- _Problem_
Reproduce the entries word for word, from the start of the entries through the line containing "Action: [x=1526, y=719]", both ends included. Leave the pictures out.

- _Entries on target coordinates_

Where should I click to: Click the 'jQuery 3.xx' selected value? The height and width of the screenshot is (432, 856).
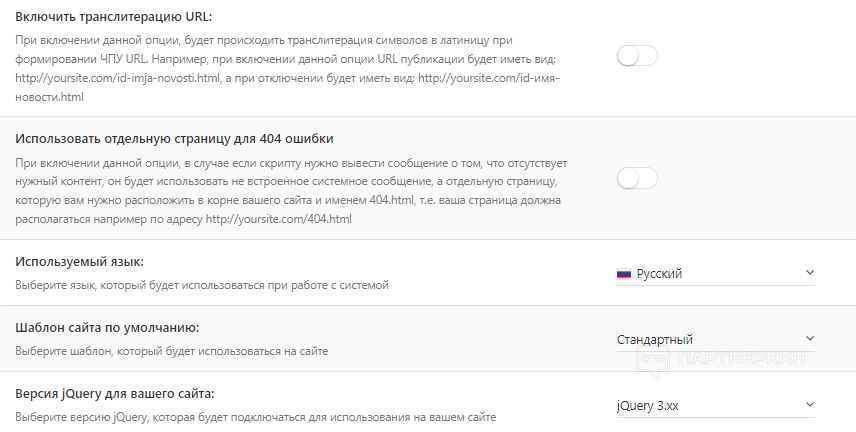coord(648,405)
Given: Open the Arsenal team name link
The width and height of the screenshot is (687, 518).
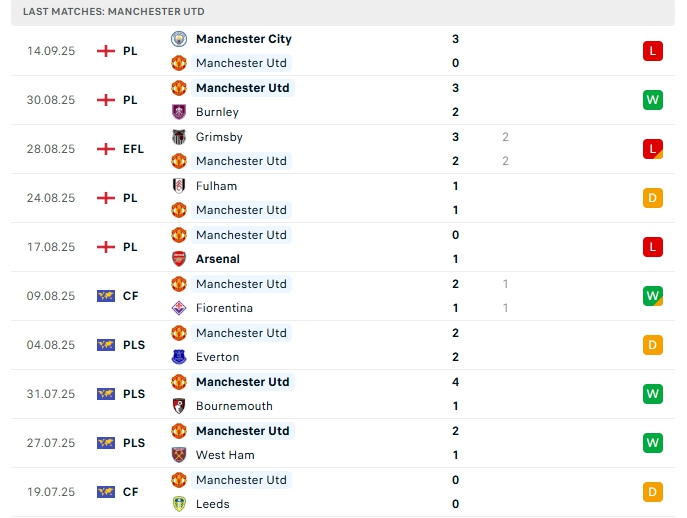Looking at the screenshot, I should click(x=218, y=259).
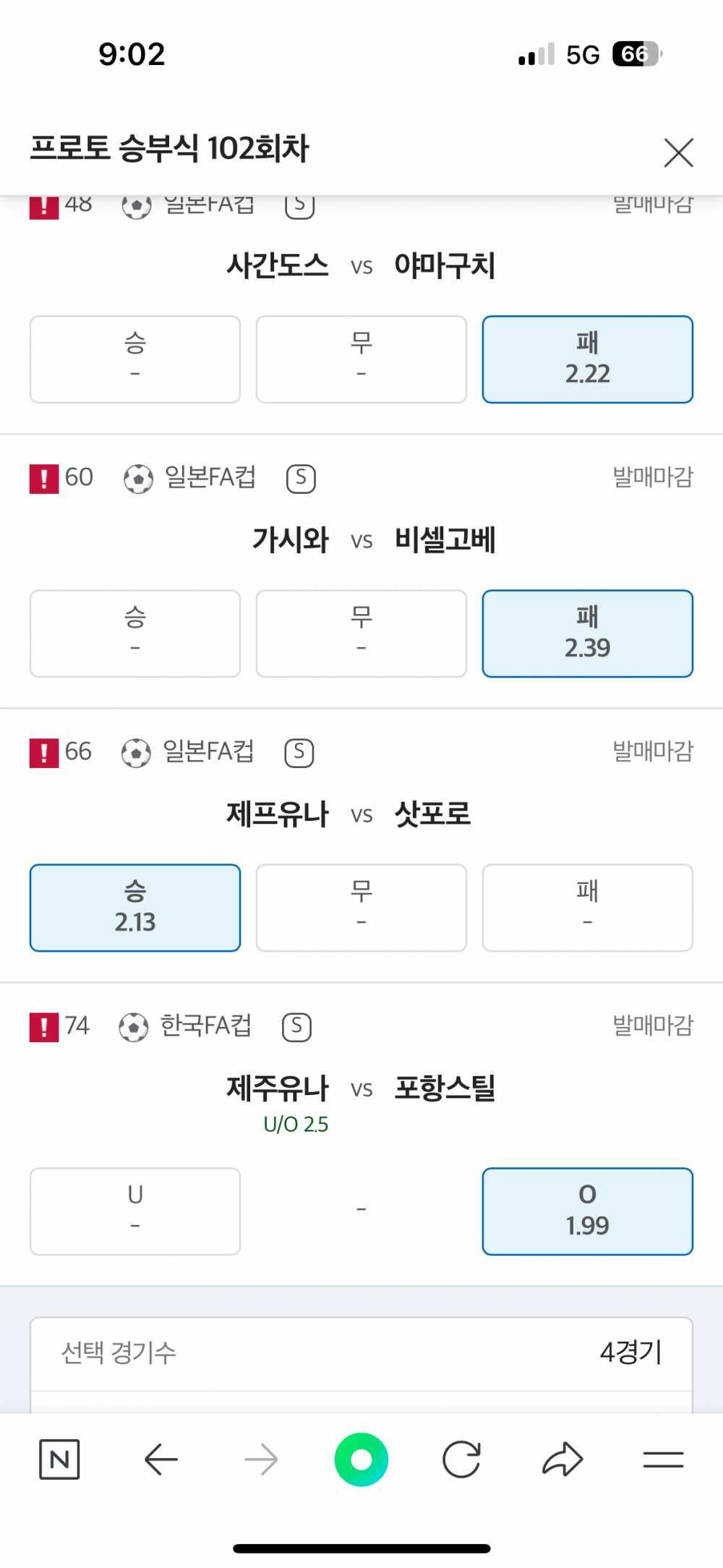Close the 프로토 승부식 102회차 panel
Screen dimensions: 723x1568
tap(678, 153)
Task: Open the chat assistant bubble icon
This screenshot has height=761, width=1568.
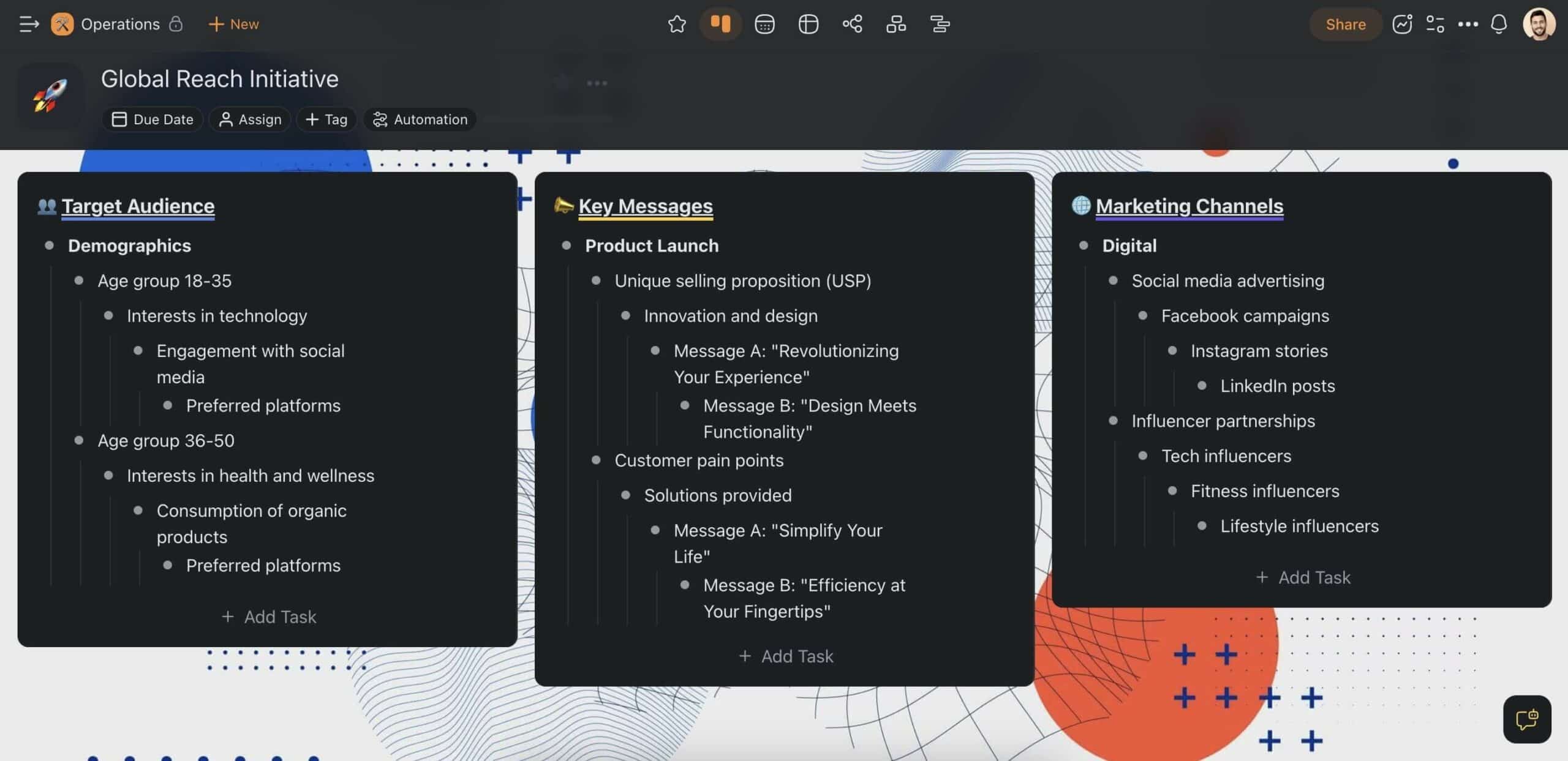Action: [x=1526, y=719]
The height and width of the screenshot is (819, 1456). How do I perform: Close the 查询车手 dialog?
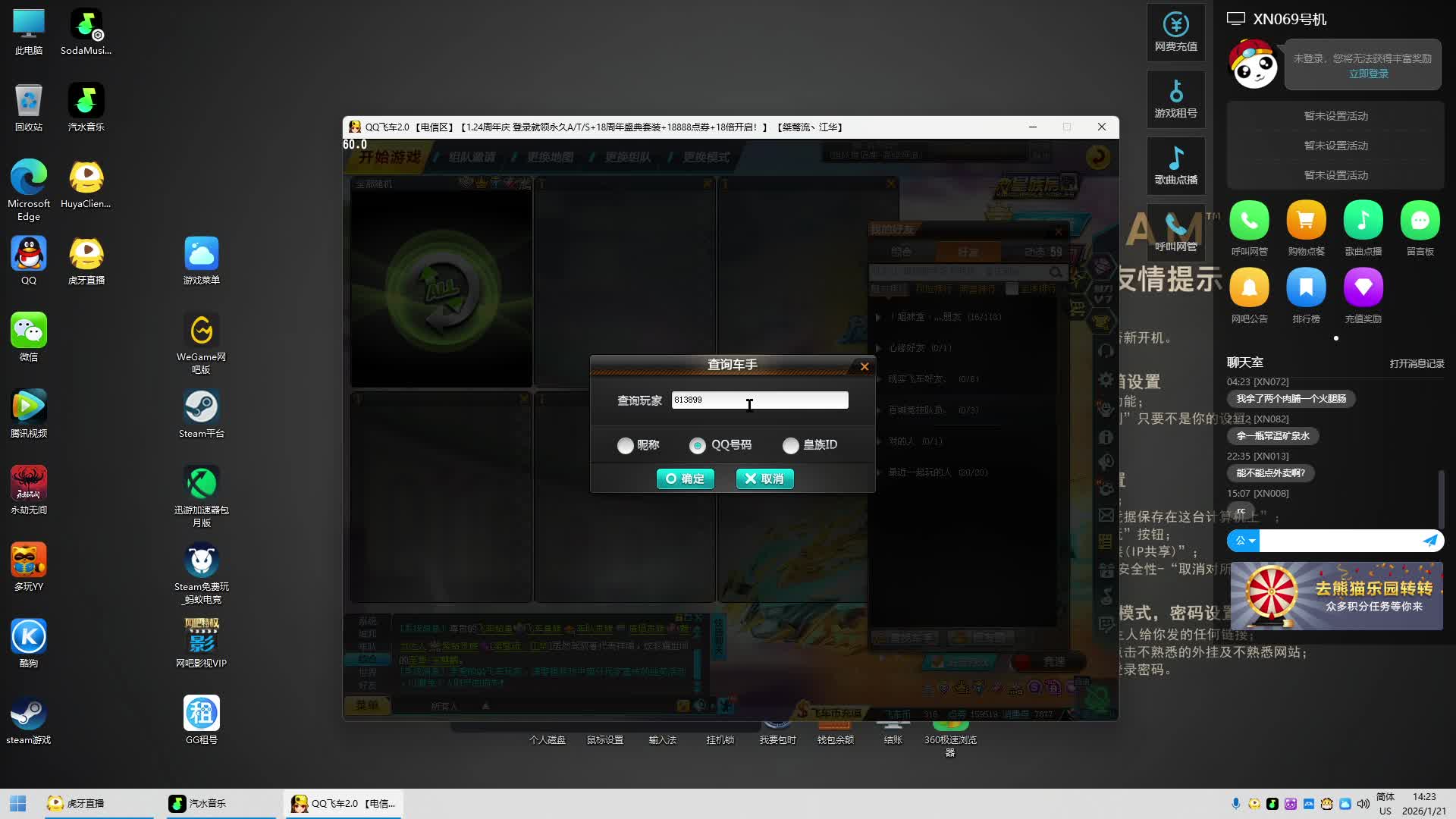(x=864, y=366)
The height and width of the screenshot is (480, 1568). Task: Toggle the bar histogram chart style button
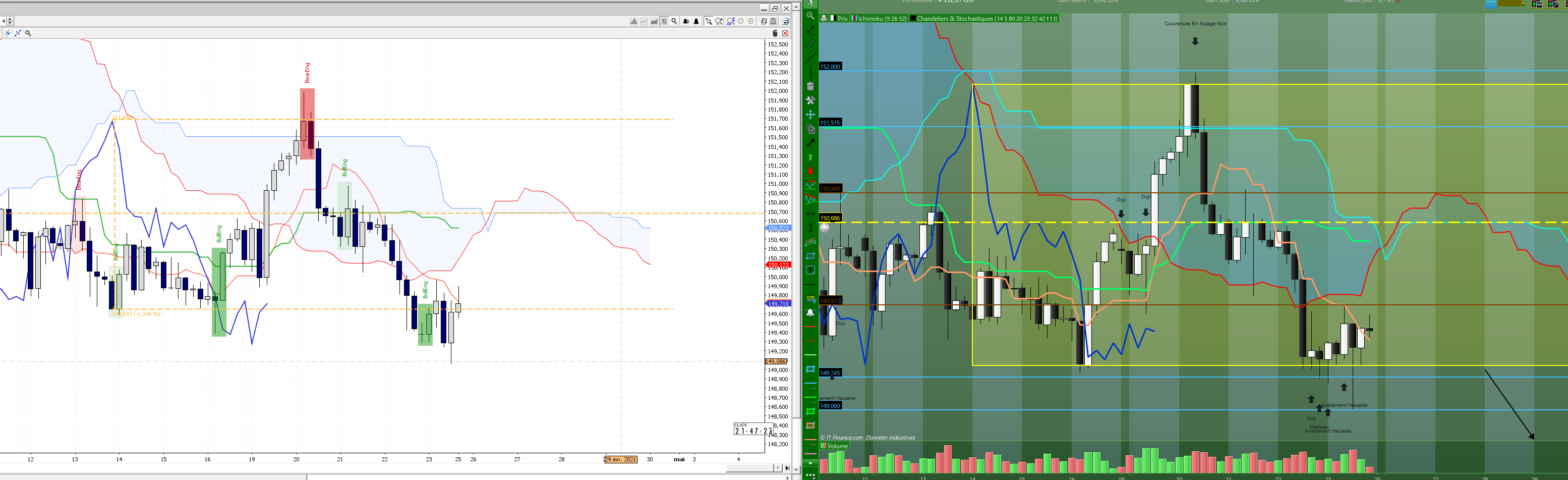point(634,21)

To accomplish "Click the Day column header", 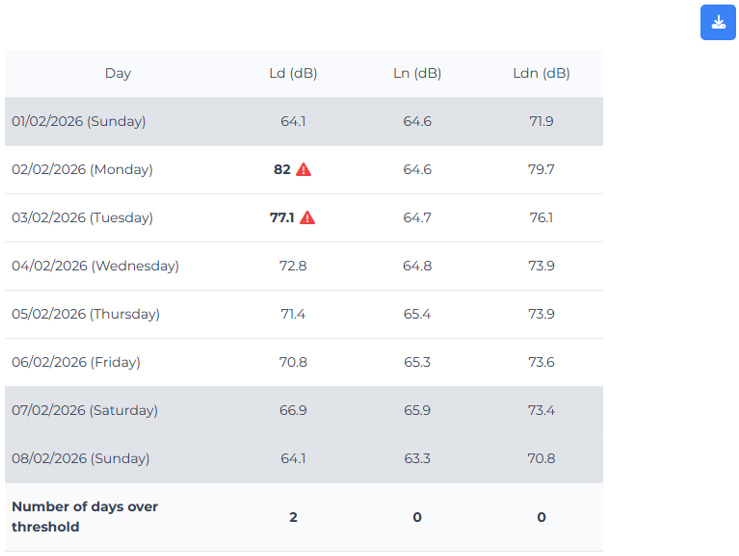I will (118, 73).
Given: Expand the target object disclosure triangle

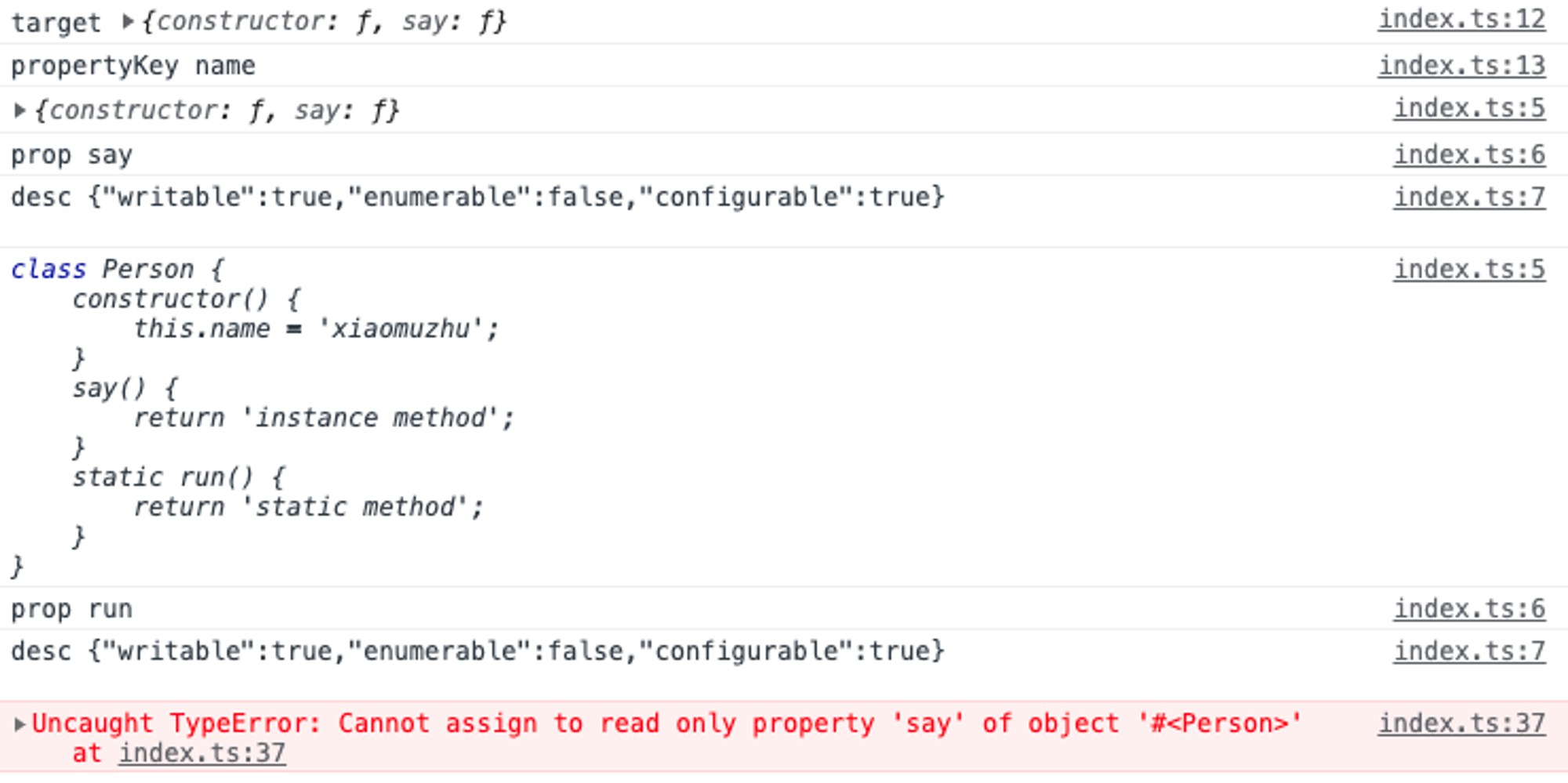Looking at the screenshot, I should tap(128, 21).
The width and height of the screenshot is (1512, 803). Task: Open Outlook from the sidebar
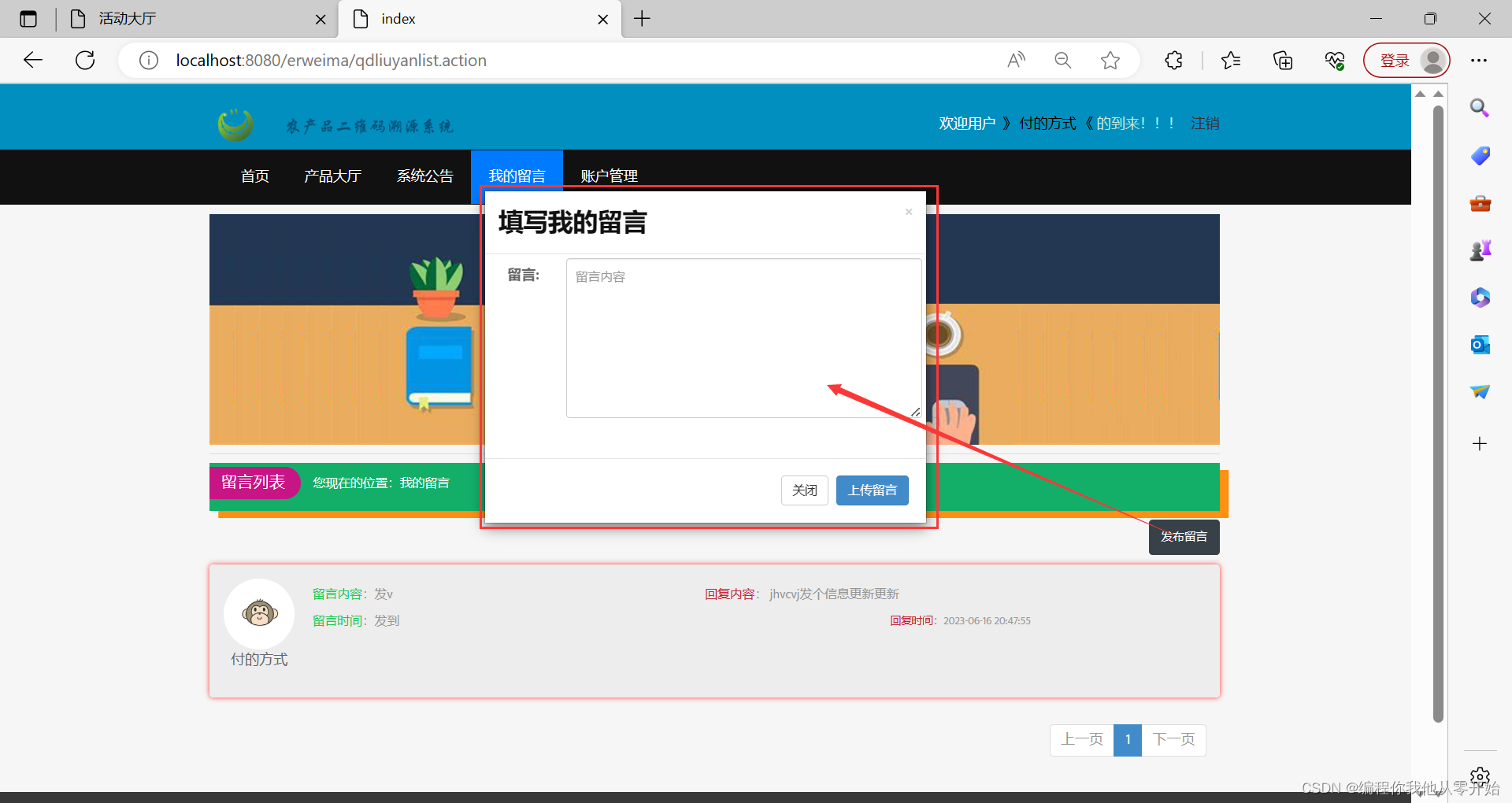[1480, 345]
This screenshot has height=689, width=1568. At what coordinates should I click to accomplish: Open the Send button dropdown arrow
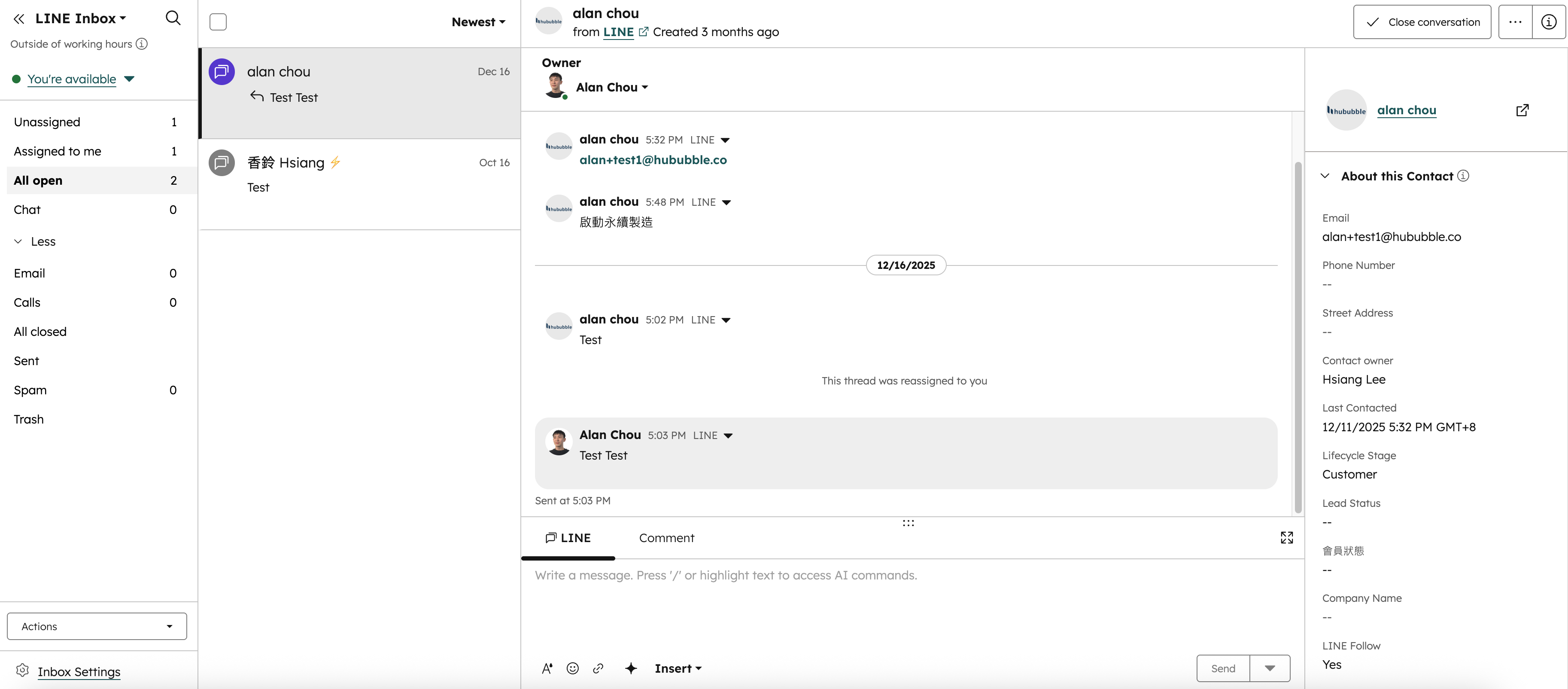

- _Exercise output_
Where should I click to: Click the 'jQuery 3.xx' selected value? The height and width of the screenshot is (432, 856).
coord(648,405)
Given: Open the Arsenal team name link
The width and height of the screenshot is (687, 518).
Looking at the screenshot, I should click(x=218, y=259).
Close the 프로토 승부식 102회차 panel
Screen dimensions: 723x1568
tap(678, 153)
Task: Open the chat assistant bubble icon
This screenshot has height=761, width=1568.
Action: [x=1526, y=719]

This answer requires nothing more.